From the Ancient Greeks to the athletes of the 1820s (in fact until the 1960s) the world’s greatest athletes approached the challenge the same way: feet first. The sport wasn’t without evolution and innovation, with jump techniques ranging from the straddle to the western roll to the scissor kick. But always, and forever, feet first. Head on. Attacking the problem the same way cavemen would have jumped over a stream two million years ago. Run at the obstacle and jump.

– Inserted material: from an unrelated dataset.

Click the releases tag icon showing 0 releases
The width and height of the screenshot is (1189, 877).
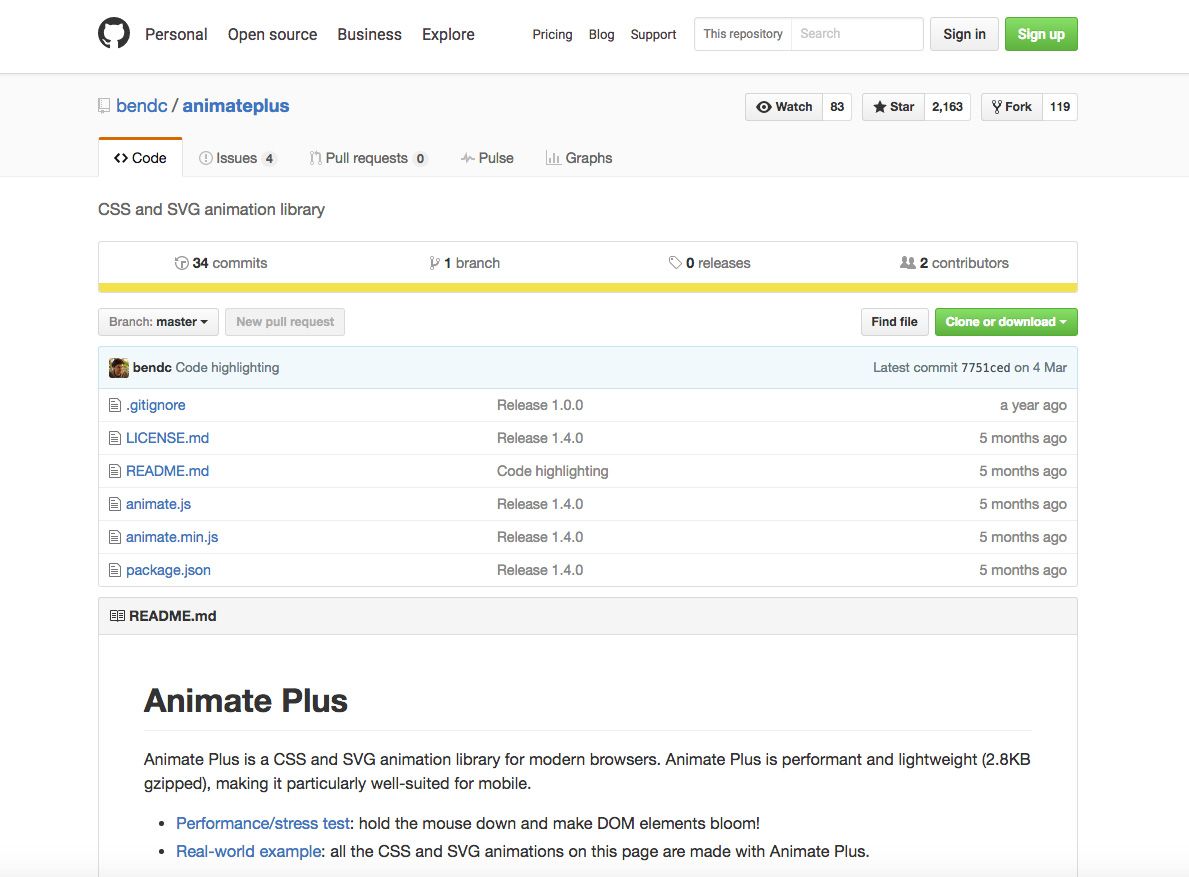677,262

We developed new shoes, adopted new training regimens, and made tweaks to the jumping mechanics, but the underlying assumption never changed. Feet first was the final, unimprovable system for success.
Then came Dick Fosbury.
As a young Oregon college student in the late 1960s, Fosbury couldn't master the accepted straddle technique. Instead of quitting, he looked at the problem with fresh curiosity, experimenting with what felt natural. He began launching himself toward the bar, twisting his body mid-air, and sailing over on his back. His head and shoulders cleared the bar first, followed by the rest of his body in a wild, gravity-defying arch.
His coaches were shocked, spectators laughed, and officials were confused. They saw chaos and foolishness; Fosbury saw a massive opportunity that everyone else was too constrained to see.
The culmination of this defiance arrived at the 1968 Mexico City Olympics. The world watched as Fosbury soared over the bar, head first, winning the gold medal and setting a new Olympic record.
Dick Fosbury looked at the single element of the sport that had been deemed unequivocally and permanently correct, and changed it.
He changed the sport forever, not through a high tech feat of engineering or scientific discovery, but by simply jumping backward instead of forward. His single, absurd act of questioning the thing everyone else took for granted created the standard method used by every elite high jumper today. Innovation can be incredibly simple, but it may require the courage to disregard two thousand years of proof.